This blog is a follow-up to an earlier blog (from this year) that discussed signing your IEP document.
The IEP meeting (one which determines the Individualized Educational Program for a child with a disability) can be a long and exhausting meeting.
In this blog, Iʼm not going to go into the meeting itself, but instead Iʼm going to clarify some previous advice I laid out in the first blog.
First and foremost, is any of my advice good for all states?
My advice is always regarding the State of California only. It is the state which I reside and which my son has lived in his entire life. He has only lived in California and all of his IEPʼs have been in this state only.
By spelling this out, I mean that all of my advice pertains specifically to California. If I give out any advice, please make sure you check the rules/regulations/laws of your state. My advice may not apply.
And, what is my advice regarding IEPʼs?
First, that each state has separate guidelines as to the interpretation and implementation of IEPs.
Again, and I canʼt stress this enough, you will need to contact your own state’s public education system for the specific details.
Why does this matter?
I did some research and found this tidbit:
“Parents of children with IEPs report a wide range of success/failure in their interactions with the school systems. Some children get fantastic educational helps without even having an IEP in place; some children get disappointing help even with an IEP. As a parent, you should be aware of your child’s legal rights and the potentials of an IEP so that you can be a good advocate for your child.”
And, it all boils down to which state you live in.
Now, about my previous blog…
Earlier this year, I wrote a blog about not signing your IEP. In that blog, I did not clearly state that my experiences and advice about not signing an IEP are #1) my opinion based on my own experiences, #2) in regards only to the State of California.
Why is this important?
Because as Iʼve said now a bunch of times, each state has different rules/regulations/laws.
Now, with that being said, let me re-tread some information from my previous blog:
In California, and in my experience, I do not sign my sonʼs IEP at the end of the IEP meeting.
My husband and I take it home and review it the next day or later that night. We have even sent it to our friends who write IEPʼs for a living and asked them to review it for us.
Then, we sign it and return it within 2-3 business days.
If, for some reason, we ever disputed the IEP and decided against signing it, the rule is—in the State of California—the old IEP will remain in effect until any dispute is settled and the new/revised IEP is signed.
Here is some more research regarding the State of Californiaʼs IEP process:
“Someone from the school system will be assigned to carry out and monitor each phase of the IEP. A written copy of the IEP must be given to the parents who must agree to the recommendations, either completely or partially, or it is not valid. If the IEP does not seem complete or accurate, parents can appeal the results through a process known as Fair Hearing. The school district must provide information on this process if it is requested.”
Is that everything I wanted to clarify?
I strongly stand by my previous advice (no matter what state you reside in) that you take the IEP home with you and review it post-meeting.
An IEP meeting is exhausting. My advice is go home, read the IEP at home, confer with your advisors, get fresh eyes on it, and then sign it if you feel it is acceptable.
Return it within a reasonable time frame.

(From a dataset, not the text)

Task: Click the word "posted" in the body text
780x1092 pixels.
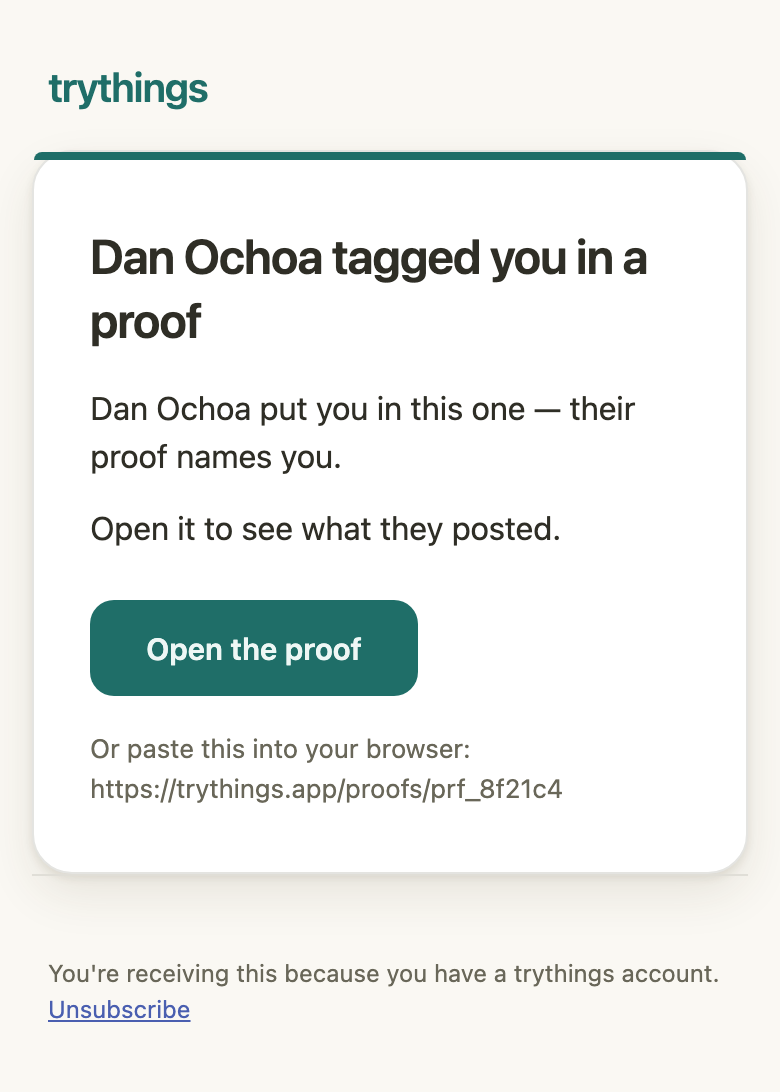Action: tap(502, 531)
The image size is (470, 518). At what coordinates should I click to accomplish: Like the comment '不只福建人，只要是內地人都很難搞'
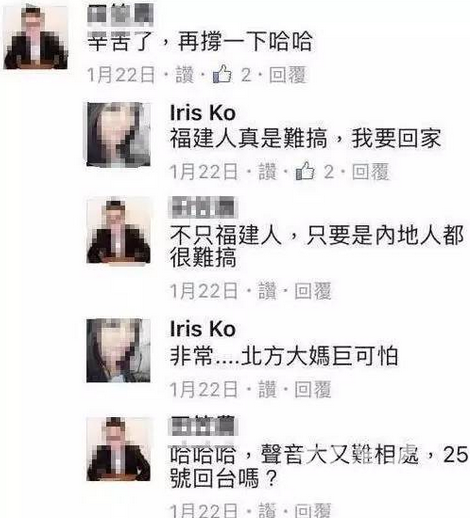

However, remember that different states have different rules/regulations/laws about how long you can go without signing your IEP and/or how long you can keep it in our possession. For example, there might be a deadline imposed for you to return a signed IEP (like two weeks). Check with an authority who knows your particular state rules/regulations/laws if you want to take it home with you.
Additionally, here is a bit more information from my home state of California:
In California, parents and students who are 18 and over have certain rights pertaining to special education, including the right to:
- Request special education, initiating the IEP process
- Participate in the development of the IEP
- Be informed of all options and alternatives, including non-public as well as public programs
- Receive prior written notice when the school district initiates or refuses to initiate the IEP process, or makes any changes in special education assessment or placement
- Consent or refuse consent to assessment, implementation of special education services, and any changes to special education services
- Have an interpreter present during IEP meetings, if deaf or not a native English speaker
- Assessment methods which are not culturally biased or discriminatory
- Independent educational assessment at public expense if you disagree with the assessment conducted by the school district
- Inspect, review, and obtain copies of your child’s educational records
- Keep your child in his current placement for the duration of any dispute with the district regarding a change in placement
- A Due Process hearing when needed if you feel that your child is not receiving FAPE
- Mediation in place of or prior to a due process hearing; mediation cannot be used to delay your right to a due process hearing
- File a complaint with the California Department of Education against your school district if you believe it is in violation of the law; the Department must investigate and issue a written report within 60 days
- Be informed of discipline and alternative placement; your child cannot be denied FAPE for disciplinary reasons
Iʼm covering this topic again because itʼs important.
I want to be clear. But, most of all, I need to emphasize that all of my experiences are based in one state, California. Please make sure you understand what the requirements of your particular state.